The United States Court of Appeals for the Third Circuit has held that a bank’s $102 million payments to settle lawsuits alleging improper collection of overdraft protection fees are not covered “Damages” under the bank’s professional liability insurance policies. The PNC Financial Services Group, Inc. v. Houston Cas. Co., WL 2016 1730734 (3d Cir. May 2, 2016). Applying Pennsylvania law, the court also reversed the District Court’s finding that plaintiffs’ attorneys’ fees awarded out of the settlement funds were covered. Wiley Rein represents the insurer in the litigation.

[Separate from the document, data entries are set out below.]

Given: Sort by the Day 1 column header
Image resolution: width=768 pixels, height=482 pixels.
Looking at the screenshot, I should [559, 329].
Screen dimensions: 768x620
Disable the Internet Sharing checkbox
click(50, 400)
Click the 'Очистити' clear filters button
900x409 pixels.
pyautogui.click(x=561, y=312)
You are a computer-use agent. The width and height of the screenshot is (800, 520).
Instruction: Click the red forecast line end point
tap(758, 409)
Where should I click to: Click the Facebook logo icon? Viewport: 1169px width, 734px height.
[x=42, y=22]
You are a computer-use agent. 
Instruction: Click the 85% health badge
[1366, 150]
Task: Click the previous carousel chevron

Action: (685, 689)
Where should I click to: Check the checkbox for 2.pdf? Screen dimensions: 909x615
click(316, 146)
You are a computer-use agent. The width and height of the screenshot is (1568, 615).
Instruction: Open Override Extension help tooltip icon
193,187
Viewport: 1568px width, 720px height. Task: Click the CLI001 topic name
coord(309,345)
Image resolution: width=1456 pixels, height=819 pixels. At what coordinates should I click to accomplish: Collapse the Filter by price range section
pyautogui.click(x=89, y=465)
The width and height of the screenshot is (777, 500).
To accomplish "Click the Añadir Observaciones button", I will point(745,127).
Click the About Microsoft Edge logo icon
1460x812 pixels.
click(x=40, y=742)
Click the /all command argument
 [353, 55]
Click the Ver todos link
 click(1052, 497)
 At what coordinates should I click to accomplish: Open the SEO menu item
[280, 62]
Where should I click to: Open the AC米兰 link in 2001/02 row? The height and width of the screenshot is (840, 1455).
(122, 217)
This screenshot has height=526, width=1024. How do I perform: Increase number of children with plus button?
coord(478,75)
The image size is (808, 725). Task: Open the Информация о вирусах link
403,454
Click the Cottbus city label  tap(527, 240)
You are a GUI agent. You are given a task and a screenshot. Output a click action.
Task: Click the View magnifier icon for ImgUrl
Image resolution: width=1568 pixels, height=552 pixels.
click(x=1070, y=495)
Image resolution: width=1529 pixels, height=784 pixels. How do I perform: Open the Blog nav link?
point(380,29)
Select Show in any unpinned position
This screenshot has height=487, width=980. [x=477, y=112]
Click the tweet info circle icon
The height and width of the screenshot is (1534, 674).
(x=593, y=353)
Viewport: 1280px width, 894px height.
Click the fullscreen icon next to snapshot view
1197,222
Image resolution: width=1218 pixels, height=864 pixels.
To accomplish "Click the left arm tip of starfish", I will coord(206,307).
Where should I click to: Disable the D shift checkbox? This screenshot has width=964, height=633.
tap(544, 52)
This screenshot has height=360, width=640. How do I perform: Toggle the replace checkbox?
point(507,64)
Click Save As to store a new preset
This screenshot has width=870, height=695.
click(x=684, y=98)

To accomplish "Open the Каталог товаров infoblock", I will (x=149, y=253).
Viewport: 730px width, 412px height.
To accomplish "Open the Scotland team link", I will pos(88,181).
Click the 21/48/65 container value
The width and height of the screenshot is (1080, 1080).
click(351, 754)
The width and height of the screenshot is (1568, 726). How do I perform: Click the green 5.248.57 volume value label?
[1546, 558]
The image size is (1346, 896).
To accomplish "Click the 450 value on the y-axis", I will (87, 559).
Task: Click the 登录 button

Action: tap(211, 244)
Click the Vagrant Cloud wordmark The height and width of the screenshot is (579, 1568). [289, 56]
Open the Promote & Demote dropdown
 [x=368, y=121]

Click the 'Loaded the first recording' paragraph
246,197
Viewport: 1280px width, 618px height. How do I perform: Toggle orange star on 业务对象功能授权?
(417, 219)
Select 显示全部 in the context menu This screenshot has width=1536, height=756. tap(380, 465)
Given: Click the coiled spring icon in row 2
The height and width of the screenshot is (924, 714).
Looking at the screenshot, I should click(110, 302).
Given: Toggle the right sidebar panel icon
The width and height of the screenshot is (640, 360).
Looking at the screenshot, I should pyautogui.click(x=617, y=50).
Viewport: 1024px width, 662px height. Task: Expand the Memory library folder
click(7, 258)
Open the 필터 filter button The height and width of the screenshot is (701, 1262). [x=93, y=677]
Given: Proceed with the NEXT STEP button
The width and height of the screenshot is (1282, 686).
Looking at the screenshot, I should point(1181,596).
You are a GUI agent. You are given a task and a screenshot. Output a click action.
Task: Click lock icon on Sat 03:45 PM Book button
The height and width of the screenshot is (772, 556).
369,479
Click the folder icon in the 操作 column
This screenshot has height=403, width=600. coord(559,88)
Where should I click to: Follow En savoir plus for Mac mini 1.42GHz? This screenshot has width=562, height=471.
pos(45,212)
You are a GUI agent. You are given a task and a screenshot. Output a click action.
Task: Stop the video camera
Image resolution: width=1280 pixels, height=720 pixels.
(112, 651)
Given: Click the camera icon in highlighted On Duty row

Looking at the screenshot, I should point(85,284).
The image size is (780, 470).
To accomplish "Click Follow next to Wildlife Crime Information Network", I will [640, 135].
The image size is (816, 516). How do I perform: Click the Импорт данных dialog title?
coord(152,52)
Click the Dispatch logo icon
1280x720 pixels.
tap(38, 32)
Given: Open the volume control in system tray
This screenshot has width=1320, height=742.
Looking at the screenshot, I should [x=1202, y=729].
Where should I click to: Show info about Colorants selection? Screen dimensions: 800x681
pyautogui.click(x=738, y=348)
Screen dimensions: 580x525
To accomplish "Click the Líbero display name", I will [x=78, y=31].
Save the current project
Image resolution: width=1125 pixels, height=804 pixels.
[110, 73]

The bank’s customers filed class action litigation alleging that the bank improperly manipulated the order in which it processed customers’ transactions in order to cause their accounts to be overdrawn multiple times, thus maximizing the number of fees it could charge for “overdraft protection services.” The bank settled the customer lawsuits, agreeing to pay approximately $102 million, of which $30 million was later awarded to plaintiffs’ attorneys for legal fees. The bank sought coverage for the settlements under its professional liability policies. The policies afforded specified coverage for “Damages,” defined to include “a judgment, award, surcharge or settlement as a result of a Claim” but not to include “fees, commissions or charges for Professional Services paid or payable to an Insured.” The bank filed a declaratory judgment action seeking coverage for the settlements under the policies.
The Third Circuit agreed with the District Court that the bank’s settlement payments “in fact refunded overdraft fees” and therefore that the “professional services charge exception” from covered “Damages” quoted above unambiguously precluded coverage. The court rejected the bank’s argument that the policy language is ambiguous and could reasonably be read to apply only to “first-party” losses or where there has been a “final adjudication.” The court concluded that the professional services charge exception did not render the policy illusory and did not conflict with the policy’s “personal profit exclusion,” which is “much broader” and does not “speak to the same subject” as the professional services charge exception. The court therefore rejected the bank’s argument that the final adjudication requirement of the personal profit exclusion should apply to the professional services charge exception.
The court reversed the District Court’s finding that approximately $30 million awarded to the underlying plaintiffs’ counsel as attorneys’ fees and costs did not fall within the professional services charge exception. The court noted that the policy covers only “Loss” that the bank was “legally obligated to pay.” Therefore, “[a]lthough the settlement agreements contemplated that some attorneys’ fees would likely be paid to class counsel, [the bank] was not legally obligated to pay those fees under the terms of the settlement agreements.” Instead, the fees and costs were paid “by the class out of the settlement funds.” According to the court, “[t]hat some money from each common fund was subsequently paid to counsel upon order of the respective courts does not change the purpose of the funds—to resolve the class members’ claims for wrongly collected overdraft fees.” The court therefore concluded that the entire $102 million in settlement payments made by the bank constituted a refund of fees or charges for Professional Services that class members paid and, as such, was not covered pursuant to the professional services charge exception from covered “Damages.”